- [TUGAS TERTULIS A] Salin bagian teks tentang krisis moneter 1997–1998 mulai dari "Indikator makro ekonomi" dan terus hingga "waktu satu malam.".
- [TUGAS TERTULIS B]
Jawablah pertanyaan berikut berdasarkan teks tentang krisis moneter 1997–1998.
(i) Pada level berapa IHSG berada pada Juli 1997?
(ii) Berapa tingkat kemiskinan Indonesia pada 1996?
(iii) Apa nama zaman baru yang sedang bersiap disambut Indonesia?
- [TUGAS TERTULIS C] Ringkaslah teks tentang krisis moneter 1997–1998 dalam dua kalimat.

KRISIS MONETER TAHUN 1997 - 1998 DI INDONESIA


     Dikutip dari tirto.id, Ekonomi Indonesia sedang berada dalam puncaknya di pengujung 1996. Hampir semua indikator kemakmuran terpenuhi: Pertumbuhan ekonomi mengesankan, inflasi terkendali, investasi mengalir deras, ekspor tumbuh pesat, kemiskinan berkurang, dan cadangan devisa terus meningkat. Puja-puji terhadap pertumbuhan ekonomi Indonesia mengalir, termasuk dari lembaga-lembaga keuangan internasional seperti Bank Dunia.

    Memasuki 1997, ekonomi Indonesia masih terlihat baik-baik saja. Tanda-tanda gelembung ekonomi memang sudah mulai terendus, tapi semua tertutupi oleh capaian angka makro ekonomi yang baik. Apalagi aliran modal masih mengucur deras ke Indonesia.

    Indikator makro ekonomi memang tidak menunjukkan tanda kekurangan. Hanya tingkat inflasi yang menjadi perhatian, tetapi itu dianggap sebagai efek dari pertumbuhan ekonomi tinggi. Di pasar modal, Indeks Harga Saham Gabungan (IHSG) justru terus berada dalam tren meningkat. Jika pada akhir 1995 di level 514, pada Juli 1997 berada di level 720.

    Tingkat kemiskinan juga turun tajam. Di awal pemerintahan Soeharto, tingkat kemiskinan mencapai 60%. Tiga puluh tahun kemudian, pada 1996, tingkat kemiskinan sudah berhasil ditekan menjadi 11% dan Indonesia sedang bersiap menyambut zaman baru yang dinamakan 'Era Tinggal Landas'. Semua itu kemudian terguncang dalam waktu satu malam.

- [DATA YANG DIBERIKAN]
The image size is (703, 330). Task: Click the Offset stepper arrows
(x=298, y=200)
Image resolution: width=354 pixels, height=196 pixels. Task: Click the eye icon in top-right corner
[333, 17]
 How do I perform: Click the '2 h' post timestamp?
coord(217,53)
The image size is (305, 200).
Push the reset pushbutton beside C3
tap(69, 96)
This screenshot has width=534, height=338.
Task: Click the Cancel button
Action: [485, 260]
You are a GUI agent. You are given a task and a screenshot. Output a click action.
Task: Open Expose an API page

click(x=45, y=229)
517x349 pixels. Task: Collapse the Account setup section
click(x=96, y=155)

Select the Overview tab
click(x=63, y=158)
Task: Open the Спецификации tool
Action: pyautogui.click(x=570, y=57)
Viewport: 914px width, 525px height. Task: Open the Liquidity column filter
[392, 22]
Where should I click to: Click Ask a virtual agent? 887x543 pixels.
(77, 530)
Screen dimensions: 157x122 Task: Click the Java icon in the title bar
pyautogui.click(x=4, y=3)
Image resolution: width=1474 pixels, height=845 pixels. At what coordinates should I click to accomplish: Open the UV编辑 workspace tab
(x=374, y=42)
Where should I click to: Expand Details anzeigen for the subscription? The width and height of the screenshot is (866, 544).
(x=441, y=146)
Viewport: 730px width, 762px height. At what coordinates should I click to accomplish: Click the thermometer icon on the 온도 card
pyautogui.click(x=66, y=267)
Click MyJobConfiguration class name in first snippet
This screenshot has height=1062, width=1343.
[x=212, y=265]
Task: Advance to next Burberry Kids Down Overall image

- [HASIL YANG BENAR A]
Indikator makro ekonomi memang tidak menunjukkan tanda kekurangan. Hanya tingkat inflasi yang menjadi perhatian, tetapi itu dianggap sebagai efek dari pertumbuhan ekonomi tinggi. Di pasar modal, Indeks Harga Saham Gabungan (IHSG) justru terus berada dalam tren meningkat. Jika pada akhir 1995 di level 514, pada Juli 1997 berada di level 720.

    Tingkat kemiskinan juga turun tajam. Di awal pemerintahan Soeharto, tingkat kemiskinan mencapai 60%. Tiga puluh tahun kemudian, pada 1996, tingkat kemiskinan sudah berhasil ditekan menjadi 11% dan Indonesia sedang bersiap menyambut zaman baru yang dinamakan 'Era Tinggal Landas'. Semua itu kemudian terguncang dalam waktu satu malam.

- [HASIL YANG BENAR B]
(i) Level 720.
(ii) 11%.
(iii) 'Era Tinggal Landas'.

- [HASIL YANG BENAR C] Pada pengujung 1996 hingga memasuki 1997, ekonomi Indonesia tampak berada di puncaknya: pertumbuhan mengesankan, modal mengalir deras, IHSG naik dari level 514 pada akhir 1995 menjadi 720 pada Juli 1997, dan kemiskinan turun dari 60% di awal pemerintahan Soeharto menjadi 11% pada 1996. Tanda-tanda gelembung ekonomi sebenarnya sudah mulai terendus tetapi tertutupi oleh capaian angka makro ekonomi yang baik, hingga semua itu terguncang dalam waktu satu malam.